Infinite efficiency would be attained when the transfer of information is instantaneous; when a thought bubbles up in the brain of one person on the planet, it bubbles up in the mind of everyone else on the planet simultaneously. Moreover, there must be a one-to-one correspondence between the information dispatched and the information received at its intended destination(s). This means that every time an idea whizzes across the grid (whatever the grid is, however the grid is, in whatever dimension the grid is) it must be understood, noticed, acknowledged, absorbed with zero percent noise or ambiguity by every human being plugged into the grid. This requires that that cognitive faculties of every human being on the planet become adequate to parse every last individual eV or byte of information bombarding them from every other human being on the planet—or that every human being on the planet is thinking the same thought simultaneously. The event of the former might well result in the situation of the latter: some eight or nine or ten billion human minds flitting about, remotely nudging each other like the particles of a dust cloud in space, each mote and speck gravitationally attracting every other mote and speck until the whole scattered mass coalesces into a single body.

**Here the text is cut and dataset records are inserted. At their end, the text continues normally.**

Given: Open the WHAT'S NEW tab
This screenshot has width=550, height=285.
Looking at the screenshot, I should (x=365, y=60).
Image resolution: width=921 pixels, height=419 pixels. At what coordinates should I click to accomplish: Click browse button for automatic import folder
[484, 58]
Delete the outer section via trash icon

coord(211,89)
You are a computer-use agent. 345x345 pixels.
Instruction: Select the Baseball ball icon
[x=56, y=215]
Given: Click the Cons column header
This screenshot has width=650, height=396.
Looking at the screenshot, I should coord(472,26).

We're making several assumptions here, sure, but I don't think they're totally unmoored from precedent or the present. The epoch-marking successes of Twitter, Instagram, Vine, Twitch, et al. suggest that instantaneous communication with as absolutely (potentially) broad an audience is what the wired world wishes for. Sharing is taking on the dimensions of a social imperative, while the private experience approaches undesirability. The platforms we use to share either include or wholly consist of audiovisual content, implying that we wish to convey our thoughts and experiences through the media correlating to our most salient sensory experiences. And we've already noticed how culture and communications are coalescing into monolithic structures within their own spheres. If we can expect these trends to continue without reverse or intervention, the infinity scenario seems like the ultimate and logical endpoint.

There's your millenarian future: as we refurbish the planet, extirpating (unintentionally or deliberately) all the spaces and species that are not integral to (or can't be co-opted by) the world-polis, humanity turns outward to and inward on itself, the individual experience becoming public, the public conversation becoming the individual experience, until one equates to the other.

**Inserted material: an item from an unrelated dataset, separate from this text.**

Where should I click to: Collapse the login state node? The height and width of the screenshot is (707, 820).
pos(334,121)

I am reminded of a passage in The Human Evasion where Ms. Green is herself reminded of a book called Flatland

...in which an imaginary two-dimensional world is described. Towards the end of the book a non-dimensional being is encountered——a point in space. The observers listen to what it is saying (but of course, since they are of higher dimensionality than its own, the point being cannot observe them in any way). What it is saying to itself, in a scarcely audible tinkling voice, is something like this: "I am alpha and omega, the beginning and the end. I am that which is and I am all in all to myself. There is nothing other than me, I am everything and all of everything is all of me and all of me is all of everything..."

The human race has taken to producing similar noises.

The destination of our planet is an anthropic black hole.